Requirements
Identify every line in the entries below that contains the word "dropdown", and copy each one. Case counts.

Material supplied
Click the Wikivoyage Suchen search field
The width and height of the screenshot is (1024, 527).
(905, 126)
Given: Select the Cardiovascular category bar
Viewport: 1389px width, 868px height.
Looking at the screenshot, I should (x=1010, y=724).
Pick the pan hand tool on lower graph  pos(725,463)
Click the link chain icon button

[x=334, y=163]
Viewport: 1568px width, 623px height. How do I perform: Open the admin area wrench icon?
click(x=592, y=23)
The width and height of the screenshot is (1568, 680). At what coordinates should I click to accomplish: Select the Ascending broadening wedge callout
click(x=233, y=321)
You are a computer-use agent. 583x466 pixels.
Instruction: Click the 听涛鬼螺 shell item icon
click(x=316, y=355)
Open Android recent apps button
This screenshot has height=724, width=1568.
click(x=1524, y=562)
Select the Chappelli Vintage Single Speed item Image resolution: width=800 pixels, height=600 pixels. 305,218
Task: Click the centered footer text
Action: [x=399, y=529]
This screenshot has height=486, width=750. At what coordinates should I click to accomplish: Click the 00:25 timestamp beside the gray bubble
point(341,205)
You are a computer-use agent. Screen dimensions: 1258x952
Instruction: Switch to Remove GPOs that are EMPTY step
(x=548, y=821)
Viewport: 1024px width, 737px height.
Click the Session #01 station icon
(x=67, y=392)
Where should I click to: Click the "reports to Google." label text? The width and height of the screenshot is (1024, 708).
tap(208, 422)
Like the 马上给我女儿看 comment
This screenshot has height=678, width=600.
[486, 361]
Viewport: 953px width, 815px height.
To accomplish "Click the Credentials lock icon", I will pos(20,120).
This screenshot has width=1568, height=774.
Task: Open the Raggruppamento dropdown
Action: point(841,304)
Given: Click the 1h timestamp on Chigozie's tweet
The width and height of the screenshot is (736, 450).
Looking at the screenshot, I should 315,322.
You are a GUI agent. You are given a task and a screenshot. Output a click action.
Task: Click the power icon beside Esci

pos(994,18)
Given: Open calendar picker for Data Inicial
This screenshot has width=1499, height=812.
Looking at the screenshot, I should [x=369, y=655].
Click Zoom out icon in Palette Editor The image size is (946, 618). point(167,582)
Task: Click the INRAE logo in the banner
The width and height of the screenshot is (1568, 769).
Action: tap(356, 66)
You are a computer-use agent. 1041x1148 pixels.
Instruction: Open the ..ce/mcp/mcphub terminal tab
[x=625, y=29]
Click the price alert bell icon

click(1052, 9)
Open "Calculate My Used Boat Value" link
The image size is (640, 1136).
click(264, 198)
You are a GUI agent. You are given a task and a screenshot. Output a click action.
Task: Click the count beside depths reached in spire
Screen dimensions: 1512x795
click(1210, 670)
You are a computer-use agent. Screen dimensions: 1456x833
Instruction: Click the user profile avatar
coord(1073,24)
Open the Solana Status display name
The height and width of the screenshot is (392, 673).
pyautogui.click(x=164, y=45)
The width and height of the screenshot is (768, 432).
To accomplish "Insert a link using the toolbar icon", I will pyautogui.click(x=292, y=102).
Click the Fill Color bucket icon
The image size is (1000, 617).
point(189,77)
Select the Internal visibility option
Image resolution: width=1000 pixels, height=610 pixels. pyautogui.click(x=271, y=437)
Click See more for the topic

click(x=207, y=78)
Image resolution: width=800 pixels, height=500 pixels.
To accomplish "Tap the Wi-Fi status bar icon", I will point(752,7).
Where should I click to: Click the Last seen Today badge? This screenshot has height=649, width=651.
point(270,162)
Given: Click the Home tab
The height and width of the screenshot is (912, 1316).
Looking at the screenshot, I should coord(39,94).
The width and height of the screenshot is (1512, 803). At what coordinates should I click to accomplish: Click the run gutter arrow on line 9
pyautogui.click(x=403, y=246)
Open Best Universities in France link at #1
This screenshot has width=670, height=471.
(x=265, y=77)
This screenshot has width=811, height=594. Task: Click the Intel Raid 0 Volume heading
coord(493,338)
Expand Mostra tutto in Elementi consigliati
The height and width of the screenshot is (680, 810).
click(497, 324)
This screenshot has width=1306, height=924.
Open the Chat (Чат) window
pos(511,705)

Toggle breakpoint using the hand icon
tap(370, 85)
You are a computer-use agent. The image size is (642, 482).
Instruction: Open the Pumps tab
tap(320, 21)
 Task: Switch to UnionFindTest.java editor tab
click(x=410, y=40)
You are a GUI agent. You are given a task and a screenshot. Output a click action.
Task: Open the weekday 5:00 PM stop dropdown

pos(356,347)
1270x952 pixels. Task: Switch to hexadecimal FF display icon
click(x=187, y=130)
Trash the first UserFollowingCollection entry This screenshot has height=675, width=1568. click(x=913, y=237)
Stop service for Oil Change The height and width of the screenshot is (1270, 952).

Solution for this exercise
Task: Open the Raggruppamento dropdown
Task: Open the weekday 5:00 PM stop dropdown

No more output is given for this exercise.